METTEZ LA SÉCURITÉ DANS VOTRE POCHE

« À destination du grand public, Ma Sécurité est une application pour smartphone du ministère de l'Intérieur et des Outre-Mer, développée conjointement par la Gendarmerie et la Police nationale. C'est le guichet unique de l'offre numérique de l'Etat en matière de sécurité, détaille le Commandant Rousseau. Gratuite, l'application Ma Sécurité oriente l'usager dans ses démarches, facilite le contact avec les unités de gendarmerie et de police, selon que l'on réside en zone rurale ou urbaine, transmet une information de qualité et de proximité, et ouvre l'accès à des fiches conseil et des alertes…

Autre exemple : la fonction « Besoin d'aide ? » vous guide instantanément vers le service approprié. Il est également possible d'accéder à un module de pré-plainte en ligne : il est indispensable que les citoyens se saisissent de ce dispositif, car il représente un gain de temps énorme pour eux, mais aussi pour nos services. Simplification, gain de temps, meilleure productivité : c'est du gagnant-gagnant. »

LA BRIGADE NUMÉRIQUE : 24H/24 ET 7J/7

Implantée à Rennes la brigade numérique (BNUM) répond aux questions des usagers, les accompagne et recueille leurs éventuels signalements. « Cette unité de gendarmerie est disponible 24h/24 et 7j/7. Son autre force, c'est qu'il ne s'agit pas d'un « chatbot » (intelligence artificielle) : c'est bien un gendarme en chair et en os, avec son expérience et ses qualifications judiciaires qui est disponible derrière son clavier », précise Matthieu Rousseau.

Véritable point d'accueil numérique des usagers, la BNUM est accessible via les sites et applications de la Gendarmerie nationale, l'application Ma Sécurité, cybermalveillance.gouv.fr, service-public.fr… La Gendarmerie nationale dispose également d'une « chaîne cyber » composée de militaires formés à la lutte contre la délinquance dans l'espace numérique.

LA LUTTE CONTRE LA CYBERCRIMINALITÉ : ENJEU DE SOCIÉTÉ

« Le premier échelon, ce sont les correspondants en nouvelles technologies, explique le Commandant Rousseau. Ces enquêteurs numériques de proximité sont dans nos brigades. A Lucé, quatorze cybergendarmes sont formés à ces tâches. Ils sont notamment habilités à extraire des données sur un téléphone portable ou un ordinateur, à effectuer de la cyberpatrouille… C'est un domaine dans lequel nous cherchons à former de plus en plus de personnels, car les besoins vont croissant. »

Ces enquêteurs sont en lien étroit avec les échelons supérieurs spécialisés dans les analyses de données. La Gendarmerie nationale dispose en outre d'enquêteurs sous pseudonyme (ESP), véritables spécialistes de l'infiltration virtuelle.
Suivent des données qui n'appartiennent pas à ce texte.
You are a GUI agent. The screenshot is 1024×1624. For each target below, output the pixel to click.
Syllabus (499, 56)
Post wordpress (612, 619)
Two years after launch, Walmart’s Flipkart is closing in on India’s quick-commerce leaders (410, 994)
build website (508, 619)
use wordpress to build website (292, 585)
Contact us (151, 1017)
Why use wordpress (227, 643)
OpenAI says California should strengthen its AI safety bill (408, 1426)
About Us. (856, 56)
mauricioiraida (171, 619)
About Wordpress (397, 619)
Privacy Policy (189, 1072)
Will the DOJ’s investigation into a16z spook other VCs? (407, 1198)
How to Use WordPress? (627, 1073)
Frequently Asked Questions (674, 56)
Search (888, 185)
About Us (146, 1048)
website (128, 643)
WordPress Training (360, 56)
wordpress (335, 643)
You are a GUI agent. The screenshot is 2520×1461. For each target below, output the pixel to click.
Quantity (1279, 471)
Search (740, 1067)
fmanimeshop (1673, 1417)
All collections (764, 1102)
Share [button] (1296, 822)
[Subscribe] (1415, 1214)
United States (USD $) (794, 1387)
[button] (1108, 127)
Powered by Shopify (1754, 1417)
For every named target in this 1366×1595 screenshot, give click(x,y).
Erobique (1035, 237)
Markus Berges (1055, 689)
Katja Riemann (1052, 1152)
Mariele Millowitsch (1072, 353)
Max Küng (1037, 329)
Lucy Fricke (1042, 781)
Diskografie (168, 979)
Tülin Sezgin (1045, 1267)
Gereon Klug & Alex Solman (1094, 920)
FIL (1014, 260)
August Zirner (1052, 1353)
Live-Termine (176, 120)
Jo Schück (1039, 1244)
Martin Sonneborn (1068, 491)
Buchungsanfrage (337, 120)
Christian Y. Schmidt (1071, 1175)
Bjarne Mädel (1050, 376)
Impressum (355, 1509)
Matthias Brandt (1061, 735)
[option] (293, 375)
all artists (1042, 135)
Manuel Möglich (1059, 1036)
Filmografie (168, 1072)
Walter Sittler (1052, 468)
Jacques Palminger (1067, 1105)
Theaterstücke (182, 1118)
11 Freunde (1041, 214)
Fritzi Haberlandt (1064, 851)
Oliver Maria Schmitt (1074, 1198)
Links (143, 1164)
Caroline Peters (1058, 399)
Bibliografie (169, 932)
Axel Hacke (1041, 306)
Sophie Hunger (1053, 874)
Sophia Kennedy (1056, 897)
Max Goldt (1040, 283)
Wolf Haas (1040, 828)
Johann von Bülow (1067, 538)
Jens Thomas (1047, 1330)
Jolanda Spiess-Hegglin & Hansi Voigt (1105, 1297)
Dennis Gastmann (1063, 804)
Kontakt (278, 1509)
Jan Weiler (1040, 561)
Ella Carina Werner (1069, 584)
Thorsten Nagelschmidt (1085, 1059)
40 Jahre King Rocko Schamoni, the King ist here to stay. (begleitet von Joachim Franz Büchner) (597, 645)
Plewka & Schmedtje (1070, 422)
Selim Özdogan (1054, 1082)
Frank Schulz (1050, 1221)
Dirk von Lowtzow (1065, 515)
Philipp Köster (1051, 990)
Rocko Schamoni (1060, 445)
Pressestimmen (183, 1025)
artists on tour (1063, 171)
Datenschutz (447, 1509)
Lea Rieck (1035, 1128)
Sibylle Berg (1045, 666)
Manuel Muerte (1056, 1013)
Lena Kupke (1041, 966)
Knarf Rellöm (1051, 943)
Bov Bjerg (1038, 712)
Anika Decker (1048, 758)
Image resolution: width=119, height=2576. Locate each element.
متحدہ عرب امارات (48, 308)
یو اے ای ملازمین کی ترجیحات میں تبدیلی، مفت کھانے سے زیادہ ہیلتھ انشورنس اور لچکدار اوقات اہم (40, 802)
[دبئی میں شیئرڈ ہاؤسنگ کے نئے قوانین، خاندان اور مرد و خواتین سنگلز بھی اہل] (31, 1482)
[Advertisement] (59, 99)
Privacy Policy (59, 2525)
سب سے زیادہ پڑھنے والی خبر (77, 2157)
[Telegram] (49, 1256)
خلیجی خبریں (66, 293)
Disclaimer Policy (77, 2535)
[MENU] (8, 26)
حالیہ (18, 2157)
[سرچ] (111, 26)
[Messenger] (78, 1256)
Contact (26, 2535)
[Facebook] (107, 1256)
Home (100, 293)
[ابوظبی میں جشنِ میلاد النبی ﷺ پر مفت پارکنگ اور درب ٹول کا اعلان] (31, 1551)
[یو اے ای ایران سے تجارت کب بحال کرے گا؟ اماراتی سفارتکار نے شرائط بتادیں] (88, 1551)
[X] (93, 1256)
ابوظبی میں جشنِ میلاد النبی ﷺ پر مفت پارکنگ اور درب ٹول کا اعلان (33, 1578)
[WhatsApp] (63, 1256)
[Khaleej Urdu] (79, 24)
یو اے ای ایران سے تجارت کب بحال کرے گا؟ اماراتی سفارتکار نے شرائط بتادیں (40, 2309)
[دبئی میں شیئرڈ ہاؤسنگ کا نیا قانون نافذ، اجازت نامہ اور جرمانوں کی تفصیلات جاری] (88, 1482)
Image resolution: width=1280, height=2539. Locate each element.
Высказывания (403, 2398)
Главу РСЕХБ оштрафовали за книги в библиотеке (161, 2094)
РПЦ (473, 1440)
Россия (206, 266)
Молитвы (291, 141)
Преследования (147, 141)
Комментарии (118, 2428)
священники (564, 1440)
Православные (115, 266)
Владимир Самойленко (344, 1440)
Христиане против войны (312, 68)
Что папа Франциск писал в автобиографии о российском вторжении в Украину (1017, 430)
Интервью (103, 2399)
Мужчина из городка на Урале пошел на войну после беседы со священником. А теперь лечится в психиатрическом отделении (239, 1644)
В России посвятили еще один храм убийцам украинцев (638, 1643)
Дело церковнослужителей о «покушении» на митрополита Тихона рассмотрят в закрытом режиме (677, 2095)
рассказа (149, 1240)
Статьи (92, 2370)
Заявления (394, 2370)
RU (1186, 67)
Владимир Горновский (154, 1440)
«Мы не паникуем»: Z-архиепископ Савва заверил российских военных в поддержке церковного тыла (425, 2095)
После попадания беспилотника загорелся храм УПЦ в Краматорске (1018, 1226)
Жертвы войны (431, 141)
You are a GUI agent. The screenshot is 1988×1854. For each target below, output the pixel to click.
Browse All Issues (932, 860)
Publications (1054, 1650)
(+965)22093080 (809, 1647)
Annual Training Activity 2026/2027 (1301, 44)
Après habilitation, ils sont autorisés à se faire passer en ligne pour une autre personne (un enfant, un pédocriminel, un trafiquant, un revendeur d'objets volés...) pour débusquer et identifier les auteurs de crimes et délits. Le spectre des infractions traitées est large : pédopornographie, sextorsions, trafics en tous genres… « Les enquêteurs qui effectuent ces cyberpatrouilles prennent leur mission très à cœur : à chaque criminel identifié, ce sont des vies sauvées, des trafiquants et auteurs de tous types de vols neutralisés », observe le Commandant Rousseau.